Lest you think that all posts today are about birds, here's one that MIGHT be about birds! Well, birds do play a role in a book about eggs; after all, they lay them. But, as you know, they are not the only creatures of the world that do. So, here we have a packed with information book about the 'special world' of the egg. Some eggs are hard, some soft. Some feel soapy, slick or powdery. They come in many sizes and shapes, from the egg of a wasp that is too small to see to the ostrich egg which could hold nineteen chicken eggs. Some are shaped like ping pong balls, others have a conical shape. They come in all colors, from distinct to nondescript. When species produce their eggs, the numbers vary greatly. The albatross lays one egg every other year, while a termite queen over a period of fifty to one hundred years might lay as many as a billion eggs!
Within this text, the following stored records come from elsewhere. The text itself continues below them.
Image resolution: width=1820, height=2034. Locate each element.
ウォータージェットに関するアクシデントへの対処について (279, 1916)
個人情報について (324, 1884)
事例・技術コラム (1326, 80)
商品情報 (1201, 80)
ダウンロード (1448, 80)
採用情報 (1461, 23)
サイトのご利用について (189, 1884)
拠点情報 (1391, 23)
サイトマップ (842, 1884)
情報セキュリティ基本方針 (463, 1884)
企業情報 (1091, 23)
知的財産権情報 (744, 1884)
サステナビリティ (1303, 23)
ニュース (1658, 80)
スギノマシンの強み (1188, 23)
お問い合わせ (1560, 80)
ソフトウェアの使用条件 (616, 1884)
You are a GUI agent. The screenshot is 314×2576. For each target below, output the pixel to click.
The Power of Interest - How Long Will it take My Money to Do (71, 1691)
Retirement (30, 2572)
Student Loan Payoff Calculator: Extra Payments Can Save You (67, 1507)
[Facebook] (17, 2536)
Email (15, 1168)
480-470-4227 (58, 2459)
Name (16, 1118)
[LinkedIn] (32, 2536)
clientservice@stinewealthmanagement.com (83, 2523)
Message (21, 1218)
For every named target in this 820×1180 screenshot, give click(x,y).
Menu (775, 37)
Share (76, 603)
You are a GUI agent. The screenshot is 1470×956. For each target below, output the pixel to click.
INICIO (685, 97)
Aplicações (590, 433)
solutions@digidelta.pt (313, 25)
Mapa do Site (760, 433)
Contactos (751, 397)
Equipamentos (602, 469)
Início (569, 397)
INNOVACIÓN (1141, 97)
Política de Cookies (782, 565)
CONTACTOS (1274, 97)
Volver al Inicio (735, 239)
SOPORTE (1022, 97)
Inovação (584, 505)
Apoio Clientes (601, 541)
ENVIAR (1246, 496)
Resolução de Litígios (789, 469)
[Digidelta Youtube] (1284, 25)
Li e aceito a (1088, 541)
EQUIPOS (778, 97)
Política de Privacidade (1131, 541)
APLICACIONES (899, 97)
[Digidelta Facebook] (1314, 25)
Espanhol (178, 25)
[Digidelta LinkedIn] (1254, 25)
Eggs are vulnerable to predators and are protected in numerous and very creative ways. It is mind-boggling to think about the adaptations species have made to ensure their future generations. Some of the details shared here will be familiar; but, there is so much more to be learned in savoring this well-researched book. The illustrations provide visual clues to add to the narrative written. Fascinating and surprising, such is the world in which we live. Those creatures who lay eggs make it more so!
The back matter includes suggestions for protecting eggs, a glossary to help readers understand some terminology that might be unfamiliar, source notes and a bibliography, as well as a list of organizations that help to protect wildlife and an index. Reading this book might just encourage further study, or inspire a renewed wish to help where we can.